Understanding the Impact of Shame and Blame: Breaking Free from Unhealthy Cycles

Understanding The Impact of Shame and Blame

We at various times have felt that awful cloak of shame, that painful feeling of humiliation and distress.  This emotion can derive from small covert events in childhood.   When our loving families have those family rules, but forget or simply do not understand that we, as children do not know these rules, or those family traditions, or can distinguish the fine line between banter and humour. 


Can you remember a time that you were reprimanded or laughed at because you did something wrong, however you did not know it was wrong?  


I can remember a time that I loved to sing and dance to Sandy Shaw’s ‘Puppet on a String’ bare feet on the breakfast bar. When family came to visit, I was put on show like a little dancing bear…. Oh how everybody laughed. I did not know what was happening, my stomach knotted, I wanted to cry but knew that would make it worse. Where is that hole in the ground, when you want it?   This was a pivotal moment. I made a decision to keep myself small.    


Have you had a moment like this? Such a small moment from an adult’s perspective but a huge impact for a 4 year old child.   


That little 4 year old continued to protect me for many years, until I found tapping and resolved this conflict. Yes, we can resolve those parts of us that get stuck.

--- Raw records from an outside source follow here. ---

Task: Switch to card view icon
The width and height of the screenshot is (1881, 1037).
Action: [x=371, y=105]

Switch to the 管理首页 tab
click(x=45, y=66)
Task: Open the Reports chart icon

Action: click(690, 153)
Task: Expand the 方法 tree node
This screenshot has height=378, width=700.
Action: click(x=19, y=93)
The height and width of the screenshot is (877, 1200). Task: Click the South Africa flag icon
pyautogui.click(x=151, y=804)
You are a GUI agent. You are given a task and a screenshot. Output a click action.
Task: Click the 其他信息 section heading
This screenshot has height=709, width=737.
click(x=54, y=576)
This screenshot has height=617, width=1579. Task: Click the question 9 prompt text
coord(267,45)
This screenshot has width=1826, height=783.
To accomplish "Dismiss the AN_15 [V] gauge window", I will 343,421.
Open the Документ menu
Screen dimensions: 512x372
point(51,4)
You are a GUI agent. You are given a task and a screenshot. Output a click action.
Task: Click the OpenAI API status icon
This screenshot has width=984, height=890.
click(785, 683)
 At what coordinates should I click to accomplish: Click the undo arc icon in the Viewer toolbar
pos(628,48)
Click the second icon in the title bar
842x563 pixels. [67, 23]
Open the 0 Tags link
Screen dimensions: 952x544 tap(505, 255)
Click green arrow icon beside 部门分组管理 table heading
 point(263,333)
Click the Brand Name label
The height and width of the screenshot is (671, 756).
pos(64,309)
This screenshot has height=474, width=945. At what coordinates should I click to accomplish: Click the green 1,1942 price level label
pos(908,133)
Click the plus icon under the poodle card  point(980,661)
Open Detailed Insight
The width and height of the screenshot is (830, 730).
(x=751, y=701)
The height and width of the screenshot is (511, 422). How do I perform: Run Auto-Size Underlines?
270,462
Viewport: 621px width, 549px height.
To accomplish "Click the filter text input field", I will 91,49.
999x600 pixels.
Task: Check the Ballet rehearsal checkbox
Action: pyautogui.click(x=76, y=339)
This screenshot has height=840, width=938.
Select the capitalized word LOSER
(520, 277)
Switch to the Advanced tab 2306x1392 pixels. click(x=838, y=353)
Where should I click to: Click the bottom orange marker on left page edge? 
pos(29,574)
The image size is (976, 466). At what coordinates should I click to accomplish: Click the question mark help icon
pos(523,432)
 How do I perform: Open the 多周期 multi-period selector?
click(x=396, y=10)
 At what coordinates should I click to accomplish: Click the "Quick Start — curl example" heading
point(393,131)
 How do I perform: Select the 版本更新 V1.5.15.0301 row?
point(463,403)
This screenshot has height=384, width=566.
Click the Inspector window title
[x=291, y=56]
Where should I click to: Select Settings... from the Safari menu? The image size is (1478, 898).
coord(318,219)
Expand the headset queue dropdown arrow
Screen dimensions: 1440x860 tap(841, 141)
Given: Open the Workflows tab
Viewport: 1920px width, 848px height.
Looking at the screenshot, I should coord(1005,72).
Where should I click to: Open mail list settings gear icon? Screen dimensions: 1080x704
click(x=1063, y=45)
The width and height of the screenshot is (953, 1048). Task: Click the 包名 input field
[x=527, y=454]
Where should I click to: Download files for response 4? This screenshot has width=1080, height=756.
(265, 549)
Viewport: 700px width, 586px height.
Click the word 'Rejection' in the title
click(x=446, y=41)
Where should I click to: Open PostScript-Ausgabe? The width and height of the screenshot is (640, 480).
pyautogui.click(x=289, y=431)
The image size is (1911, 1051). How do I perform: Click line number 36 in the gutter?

My clients have shared with me their journeys of shame, that have expressed themselves in so many limiting beliefs, affecting their emotional well-being and relationships and creating: 

  • negative self-image 
  • low self-esteem 
  • self-critical thoughts.  

These internalised beliefs can manifest in various ways, such as: 

  • social avoidance 
  • self-isolation 
  • or even aggression as a defence mechanism. 

Furthermore, shame can contribute to the development of mental health issues, including anxiety disorders and depression. The weight of shame makes it difficult for individuals to embrace vulnerability and form healthy and authentic connections with others. It erodes self-confidence and creates a fear of judgment and rejection.   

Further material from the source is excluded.